Assignment
Each record, in full, must be restated word for word.

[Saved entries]
Segment Open
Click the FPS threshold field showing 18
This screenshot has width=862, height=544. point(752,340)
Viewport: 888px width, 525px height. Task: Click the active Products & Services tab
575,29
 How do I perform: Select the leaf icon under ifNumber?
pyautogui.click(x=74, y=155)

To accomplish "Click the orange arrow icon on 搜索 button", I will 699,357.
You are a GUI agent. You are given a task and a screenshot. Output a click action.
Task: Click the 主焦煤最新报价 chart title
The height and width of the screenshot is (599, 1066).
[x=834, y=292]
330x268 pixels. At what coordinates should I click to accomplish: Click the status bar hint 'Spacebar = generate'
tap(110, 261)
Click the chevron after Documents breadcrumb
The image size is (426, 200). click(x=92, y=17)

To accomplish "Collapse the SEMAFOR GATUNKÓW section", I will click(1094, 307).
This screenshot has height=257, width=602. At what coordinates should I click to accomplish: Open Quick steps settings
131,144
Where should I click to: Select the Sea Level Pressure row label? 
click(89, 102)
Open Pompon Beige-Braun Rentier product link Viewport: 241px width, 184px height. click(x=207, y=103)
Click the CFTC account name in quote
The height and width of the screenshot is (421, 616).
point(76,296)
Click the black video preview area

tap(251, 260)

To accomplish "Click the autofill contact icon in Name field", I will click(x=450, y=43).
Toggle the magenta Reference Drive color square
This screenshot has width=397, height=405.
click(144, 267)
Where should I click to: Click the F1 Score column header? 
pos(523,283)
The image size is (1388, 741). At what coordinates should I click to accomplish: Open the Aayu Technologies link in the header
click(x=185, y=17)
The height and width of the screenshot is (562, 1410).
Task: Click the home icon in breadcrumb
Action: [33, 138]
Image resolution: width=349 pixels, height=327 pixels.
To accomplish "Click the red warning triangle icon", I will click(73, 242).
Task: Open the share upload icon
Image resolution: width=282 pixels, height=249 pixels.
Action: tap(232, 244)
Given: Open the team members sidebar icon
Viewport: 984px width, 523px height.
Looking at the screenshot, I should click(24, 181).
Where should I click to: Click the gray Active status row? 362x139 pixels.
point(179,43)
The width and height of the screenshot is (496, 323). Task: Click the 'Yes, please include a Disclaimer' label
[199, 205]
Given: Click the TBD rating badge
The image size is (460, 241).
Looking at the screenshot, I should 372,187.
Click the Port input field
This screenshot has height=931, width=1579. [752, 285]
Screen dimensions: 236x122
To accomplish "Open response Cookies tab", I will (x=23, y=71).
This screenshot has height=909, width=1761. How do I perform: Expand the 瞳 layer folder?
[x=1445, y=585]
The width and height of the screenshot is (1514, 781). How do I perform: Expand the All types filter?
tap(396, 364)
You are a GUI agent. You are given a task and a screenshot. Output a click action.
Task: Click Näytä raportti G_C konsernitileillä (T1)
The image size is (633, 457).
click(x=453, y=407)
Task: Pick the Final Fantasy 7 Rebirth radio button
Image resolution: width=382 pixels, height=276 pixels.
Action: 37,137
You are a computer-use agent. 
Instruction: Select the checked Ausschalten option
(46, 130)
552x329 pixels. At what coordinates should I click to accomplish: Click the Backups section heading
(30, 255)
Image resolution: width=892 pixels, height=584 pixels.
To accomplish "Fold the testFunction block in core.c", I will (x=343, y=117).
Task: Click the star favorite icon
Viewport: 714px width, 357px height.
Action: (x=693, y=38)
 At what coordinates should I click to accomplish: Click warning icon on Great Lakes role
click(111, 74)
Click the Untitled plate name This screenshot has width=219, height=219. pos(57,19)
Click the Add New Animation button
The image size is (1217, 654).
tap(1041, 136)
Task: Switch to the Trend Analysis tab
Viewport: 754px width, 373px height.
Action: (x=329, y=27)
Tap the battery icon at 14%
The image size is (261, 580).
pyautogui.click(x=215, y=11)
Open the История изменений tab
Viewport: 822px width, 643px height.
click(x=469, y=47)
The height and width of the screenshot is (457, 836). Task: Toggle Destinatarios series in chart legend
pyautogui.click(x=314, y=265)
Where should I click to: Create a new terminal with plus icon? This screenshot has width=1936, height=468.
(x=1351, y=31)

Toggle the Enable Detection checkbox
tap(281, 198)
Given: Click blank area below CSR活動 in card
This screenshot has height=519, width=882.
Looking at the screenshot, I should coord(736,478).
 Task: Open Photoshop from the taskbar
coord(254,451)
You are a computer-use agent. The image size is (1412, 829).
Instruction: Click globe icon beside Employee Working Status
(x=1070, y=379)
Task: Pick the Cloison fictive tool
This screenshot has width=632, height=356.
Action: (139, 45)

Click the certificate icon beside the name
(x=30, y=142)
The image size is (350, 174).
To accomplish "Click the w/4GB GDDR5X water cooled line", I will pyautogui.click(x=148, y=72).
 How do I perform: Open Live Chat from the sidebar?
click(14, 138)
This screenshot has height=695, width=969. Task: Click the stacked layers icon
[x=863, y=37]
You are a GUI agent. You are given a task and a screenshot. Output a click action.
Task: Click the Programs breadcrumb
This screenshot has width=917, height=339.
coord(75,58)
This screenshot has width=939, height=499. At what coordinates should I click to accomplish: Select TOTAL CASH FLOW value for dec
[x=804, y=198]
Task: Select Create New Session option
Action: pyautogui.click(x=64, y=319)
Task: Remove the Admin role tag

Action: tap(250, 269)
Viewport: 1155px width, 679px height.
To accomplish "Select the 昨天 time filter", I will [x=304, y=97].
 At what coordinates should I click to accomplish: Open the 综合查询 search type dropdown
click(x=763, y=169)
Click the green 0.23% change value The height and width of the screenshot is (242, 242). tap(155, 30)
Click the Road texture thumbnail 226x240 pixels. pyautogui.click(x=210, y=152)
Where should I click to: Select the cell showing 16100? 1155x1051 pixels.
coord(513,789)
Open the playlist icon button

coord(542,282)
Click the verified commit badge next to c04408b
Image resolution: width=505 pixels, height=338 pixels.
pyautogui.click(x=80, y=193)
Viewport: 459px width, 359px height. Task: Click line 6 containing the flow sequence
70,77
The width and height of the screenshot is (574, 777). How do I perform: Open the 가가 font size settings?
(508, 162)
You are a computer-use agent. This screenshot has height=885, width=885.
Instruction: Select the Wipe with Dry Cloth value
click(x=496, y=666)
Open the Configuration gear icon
Segment Closed
Written response
Click the FPS threshold field showing 18
This screenshot has width=862, height=544. point(752,340)
Viewport: 888px width, 525px height. Task: Click the active Products & Services tab
575,29
 How do I perform: Select the leaf icon under ifNumber?
pyautogui.click(x=74, y=155)

To accomplish "Click the orange arrow icon on 搜索 button", I will 699,357.
You are a GUI agent. You are given a task and a screenshot. Output a click action.
Task: Click the 主焦煤最新报价 chart title
The height and width of the screenshot is (599, 1066).
[x=834, y=292]
330x268 pixels. At what coordinates should I click to accomplish: Click the status bar hint 'Spacebar = generate'
tap(110, 261)
Click the chevron after Documents breadcrumb
The image size is (426, 200). click(x=92, y=17)

To accomplish "Collapse the SEMAFOR GATUNKÓW section", I will click(1094, 307).
This screenshot has height=257, width=602. At what coordinates should I click to accomplish: Open Quick steps settings
131,144
Where should I click to: Select the Sea Level Pressure row label? 
click(89, 102)
Open Pompon Beige-Braun Rentier product link Viewport: 241px width, 184px height. click(x=207, y=103)
Click the CFTC account name in quote
The height and width of the screenshot is (421, 616).
point(76,296)
Click the black video preview area

tap(251, 260)

To accomplish "Click the autofill contact icon in Name field", I will click(x=450, y=43).
Toggle the magenta Reference Drive color square
This screenshot has width=397, height=405.
click(144, 267)
Where should I click to: Click the F1 Score column header? 
pos(523,283)
The image size is (1388, 741). At what coordinates should I click to accomplish: Open the Aayu Technologies link in the header
click(x=185, y=17)
The height and width of the screenshot is (562, 1410).
Task: Click the home icon in breadcrumb
Action: [33, 138]
Image resolution: width=349 pixels, height=327 pixels.
To accomplish "Click the red warning triangle icon", I will click(73, 242).
Task: Open the share upload icon
Image resolution: width=282 pixels, height=249 pixels.
Action: tap(232, 244)
Given: Open the team members sidebar icon
Viewport: 984px width, 523px height.
Looking at the screenshot, I should click(24, 181).
Where should I click to: Click the gray Active status row? 362x139 pixels.
point(179,43)
The width and height of the screenshot is (496, 323). Task: Click the 'Yes, please include a Disclaimer' label
[199, 205]
Given: Click the TBD rating badge
The image size is (460, 241).
Looking at the screenshot, I should 372,187.
Click the Port input field
This screenshot has height=931, width=1579. [752, 285]
Screen dimensions: 236x122
To accomplish "Open response Cookies tab", I will (x=23, y=71).
This screenshot has height=909, width=1761. How do I perform: Expand the 瞳 layer folder?
[x=1445, y=585]
The width and height of the screenshot is (1514, 781). How do I perform: Expand the All types filter?
tap(396, 364)
You are a GUI agent. You are given a task and a screenshot. Output a click action.
Task: Click Näytä raportti G_C konsernitileillä (T1)
The image size is (633, 457).
click(x=453, y=407)
Task: Pick the Final Fantasy 7 Rebirth radio button
Image resolution: width=382 pixels, height=276 pixels.
Action: 37,137
You are a computer-use agent. 
Instruction: Select the checked Ausschalten option
(46, 130)
552x329 pixels. At what coordinates should I click to accomplish: Click the Backups section heading
(30, 255)
Image resolution: width=892 pixels, height=584 pixels.
To accomplish "Fold the testFunction block in core.c", I will (x=343, y=117).
Task: Click the star favorite icon
Viewport: 714px width, 357px height.
Action: (x=693, y=38)
 At what coordinates should I click to accomplish: Click warning icon on Great Lakes role
click(111, 74)
Click the Untitled plate name This screenshot has width=219, height=219. pos(57,19)
Click the Add New Animation button
The image size is (1217, 654).
tap(1041, 136)
Task: Switch to the Trend Analysis tab
Viewport: 754px width, 373px height.
Action: (x=329, y=27)
Tap the battery icon at 14%
The image size is (261, 580).
pyautogui.click(x=215, y=11)
Open the История изменений tab
Viewport: 822px width, 643px height.
click(x=469, y=47)
The height and width of the screenshot is (457, 836). Task: Toggle Destinatarios series in chart legend
pyautogui.click(x=314, y=265)
Where should I click to: Create a new terminal with plus icon? This screenshot has width=1936, height=468.
(x=1351, y=31)

Toggle the Enable Detection checkbox
tap(281, 198)
Given: Click blank area below CSR活動 in card
This screenshot has height=519, width=882.
Looking at the screenshot, I should coord(736,478).
 Task: Open Photoshop from the taskbar
coord(254,451)
You are a computer-use agent. The image size is (1412, 829).
Instruction: Click globe icon beside Employee Working Status
(x=1070, y=379)
Task: Pick the Cloison fictive tool
This screenshot has width=632, height=356.
Action: (139, 45)

Click the certificate icon beside the name
(x=30, y=142)
The image size is (350, 174).
To accomplish "Click the w/4GB GDDR5X water cooled line", I will pyautogui.click(x=148, y=72).
 How do I perform: Open Live Chat from the sidebar?
click(14, 138)
This screenshot has height=695, width=969. Task: Click the stacked layers icon
[x=863, y=37]
You are a GUI agent. You are given a task and a screenshot. Output a click action.
Task: Click the Programs breadcrumb
This screenshot has width=917, height=339.
coord(75,58)
This screenshot has width=939, height=499. At what coordinates should I click to accomplish: Select TOTAL CASH FLOW value for dec
[x=804, y=198]
Task: Select Create New Session option
Action: pyautogui.click(x=64, y=319)
Task: Remove the Admin role tag

Action: tap(250, 269)
Viewport: 1155px width, 679px height.
To accomplish "Select the 昨天 time filter", I will [x=304, y=97].
 At what coordinates should I click to accomplish: Open the 综合查询 search type dropdown
click(x=763, y=169)
Click the green 0.23% change value The height and width of the screenshot is (242, 242). tap(155, 30)
Click the Road texture thumbnail 226x240 pixels. pyautogui.click(x=210, y=152)
Where should I click to: Select the cell showing 16100? 1155x1051 pixels.
coord(513,789)
Open the playlist icon button

coord(542,282)
Click the verified commit badge next to c04408b
Image resolution: width=505 pixels, height=338 pixels.
pyautogui.click(x=80, y=193)
Viewport: 459px width, 359px height. Task: Click line 6 containing the flow sequence
70,77
The width and height of the screenshot is (574, 777). How do I perform: Open the 가가 font size settings?
(508, 162)
You are a computer-use agent. This screenshot has height=885, width=885.
Instruction: Select the Wipe with Dry Cloth value
click(x=496, y=666)
Open the Configuration gear icon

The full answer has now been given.